*TASK INSTRUCTIONS*
From the first line of the entries below to the line with "DB pension plans (542, 1994)", give each line again exactly.

*RAW DATA*
# # # #
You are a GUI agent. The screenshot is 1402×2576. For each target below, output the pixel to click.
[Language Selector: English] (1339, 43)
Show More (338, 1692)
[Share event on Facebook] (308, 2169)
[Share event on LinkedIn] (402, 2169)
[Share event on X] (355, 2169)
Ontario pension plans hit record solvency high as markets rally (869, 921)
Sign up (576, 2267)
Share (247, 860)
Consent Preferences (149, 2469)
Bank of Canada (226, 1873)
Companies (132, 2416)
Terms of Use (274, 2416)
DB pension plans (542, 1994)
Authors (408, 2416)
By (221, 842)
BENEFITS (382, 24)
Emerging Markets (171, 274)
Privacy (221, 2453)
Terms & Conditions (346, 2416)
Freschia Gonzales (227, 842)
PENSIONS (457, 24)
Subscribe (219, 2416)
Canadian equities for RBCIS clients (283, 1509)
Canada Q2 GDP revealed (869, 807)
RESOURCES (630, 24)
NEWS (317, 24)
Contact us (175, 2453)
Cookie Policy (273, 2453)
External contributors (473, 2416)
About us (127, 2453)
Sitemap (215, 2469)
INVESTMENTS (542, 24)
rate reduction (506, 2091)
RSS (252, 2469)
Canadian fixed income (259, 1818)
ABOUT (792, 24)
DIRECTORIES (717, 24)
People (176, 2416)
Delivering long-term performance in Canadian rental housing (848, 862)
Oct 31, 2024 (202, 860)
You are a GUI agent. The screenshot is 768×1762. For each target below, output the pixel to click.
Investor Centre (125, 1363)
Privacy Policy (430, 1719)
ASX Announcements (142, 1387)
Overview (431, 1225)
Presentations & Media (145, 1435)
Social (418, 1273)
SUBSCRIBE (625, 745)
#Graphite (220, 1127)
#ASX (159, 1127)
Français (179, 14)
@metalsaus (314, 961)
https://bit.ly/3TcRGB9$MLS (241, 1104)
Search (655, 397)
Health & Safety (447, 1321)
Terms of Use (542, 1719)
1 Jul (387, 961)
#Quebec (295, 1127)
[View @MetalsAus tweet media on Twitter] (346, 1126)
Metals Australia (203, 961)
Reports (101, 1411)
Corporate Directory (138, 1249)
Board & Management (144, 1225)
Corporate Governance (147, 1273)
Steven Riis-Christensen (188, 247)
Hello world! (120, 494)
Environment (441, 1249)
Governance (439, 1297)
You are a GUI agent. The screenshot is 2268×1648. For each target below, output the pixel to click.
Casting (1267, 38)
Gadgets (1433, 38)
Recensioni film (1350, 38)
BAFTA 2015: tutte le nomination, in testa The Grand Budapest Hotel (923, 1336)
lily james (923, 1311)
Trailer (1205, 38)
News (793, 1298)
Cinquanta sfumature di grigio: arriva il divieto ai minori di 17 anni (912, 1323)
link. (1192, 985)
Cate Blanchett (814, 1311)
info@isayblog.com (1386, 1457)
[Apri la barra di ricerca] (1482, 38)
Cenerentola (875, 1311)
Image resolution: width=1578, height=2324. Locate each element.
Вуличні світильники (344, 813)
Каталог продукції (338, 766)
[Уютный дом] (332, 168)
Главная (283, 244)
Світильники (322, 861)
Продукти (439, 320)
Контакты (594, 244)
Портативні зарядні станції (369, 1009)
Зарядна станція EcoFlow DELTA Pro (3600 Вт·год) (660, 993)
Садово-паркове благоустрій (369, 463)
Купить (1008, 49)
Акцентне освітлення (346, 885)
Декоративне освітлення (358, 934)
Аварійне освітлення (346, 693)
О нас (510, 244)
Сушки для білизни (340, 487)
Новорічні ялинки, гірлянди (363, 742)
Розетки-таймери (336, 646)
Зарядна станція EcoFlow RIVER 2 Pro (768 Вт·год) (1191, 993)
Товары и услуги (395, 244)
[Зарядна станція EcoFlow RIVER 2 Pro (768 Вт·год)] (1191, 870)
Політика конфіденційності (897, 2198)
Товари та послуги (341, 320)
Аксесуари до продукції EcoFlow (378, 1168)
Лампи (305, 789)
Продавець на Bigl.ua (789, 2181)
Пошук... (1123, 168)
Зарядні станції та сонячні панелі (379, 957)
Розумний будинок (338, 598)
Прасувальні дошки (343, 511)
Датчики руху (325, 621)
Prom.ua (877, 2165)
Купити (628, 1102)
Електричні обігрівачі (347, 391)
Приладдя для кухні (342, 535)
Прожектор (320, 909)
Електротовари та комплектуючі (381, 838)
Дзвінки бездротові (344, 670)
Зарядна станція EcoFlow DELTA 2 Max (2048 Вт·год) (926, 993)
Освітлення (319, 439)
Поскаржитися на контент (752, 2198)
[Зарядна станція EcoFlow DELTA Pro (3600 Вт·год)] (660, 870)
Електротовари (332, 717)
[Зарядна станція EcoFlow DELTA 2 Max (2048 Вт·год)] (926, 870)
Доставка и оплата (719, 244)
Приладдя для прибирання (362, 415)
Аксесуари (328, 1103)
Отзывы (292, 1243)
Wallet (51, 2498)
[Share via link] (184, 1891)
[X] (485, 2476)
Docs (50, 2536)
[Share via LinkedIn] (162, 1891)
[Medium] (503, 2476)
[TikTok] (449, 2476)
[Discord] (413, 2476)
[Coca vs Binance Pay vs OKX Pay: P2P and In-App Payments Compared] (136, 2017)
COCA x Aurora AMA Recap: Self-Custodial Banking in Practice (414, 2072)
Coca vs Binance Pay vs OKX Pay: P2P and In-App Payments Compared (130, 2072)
# # # #
*COMPLETED TASK*
You are a GUI agent. The screenshot is 1402×2576. For each target below, output the pixel to click.
[Language Selector: English] (1339, 43)
Show More (338, 1692)
[Share event on Facebook] (308, 2169)
[Share event on LinkedIn] (402, 2169)
[Share event on X] (355, 2169)
Ontario pension plans hit record solvency high as markets rally (869, 921)
Sign up (576, 2267)
Share (247, 860)
Consent Preferences (149, 2469)
Bank of Canada (226, 1873)
Companies (132, 2416)
Terms of Use (274, 2416)
DB pension plans (542, 1994)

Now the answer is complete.